居住支援へ官民連携強化 家賃債務保証会議を開催
住宅新報 2025年12月9日 号 3面
国土交通省は12月2日、「第7回家賃債務保証会議」をオンラインで開催した。冒頭、同省住宅局安心居住推進課の田中規倫課長は、住宅確保要配慮者の支援の重要性を強調し、「賃貸借契約の8割強で家賃債務保証会社が利用され、入居のハードルを下げる仕組みになっている」と説明した。改正住宅セーフティネット法で創設された認定制度や、居住サポート住宅の普及についても触れ、「制度の円滑な活用には多様な関係者の連携が不可欠」と述べた。
第1部では、家賃債務保証業者の認定制度の概要や、居住支援法人に追加された残置物処理業務など改正点が示された。日本賃貸住宅管理協会の報告では、高齢者の成約増加の一方で、滞納、孤独死、認知症など管理面の不安が大きく、見守りや福祉連携を組み合わせた支援体制の必要性が指摘された。

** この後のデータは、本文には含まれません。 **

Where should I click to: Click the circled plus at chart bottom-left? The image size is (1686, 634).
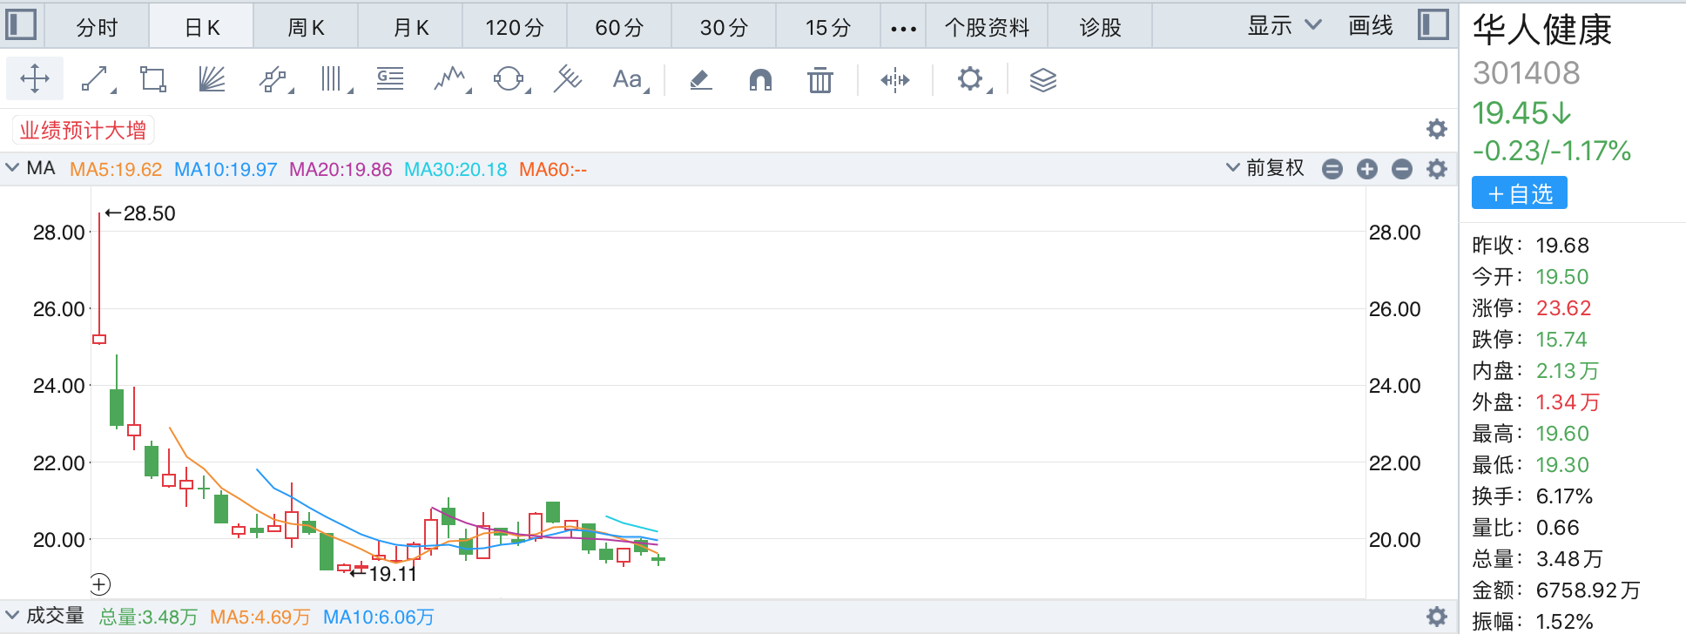(100, 584)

第2部のパネルディスカッションには、Casa、ジェイリース、日本賃貸保証の3社が登壇。要配慮者への取り組みをビジネスとして持続するポイントとして、「法改正が官民連携の座組みを整えた以上、関係者が相応の負担を担うことが不可欠」や「保証会社は相当のリスクを負っており、高齢者が認知症や要介護となった際に国が施設入居など〝出口〟を後押しすれば、受け入れは確実に進む」との意見が出た。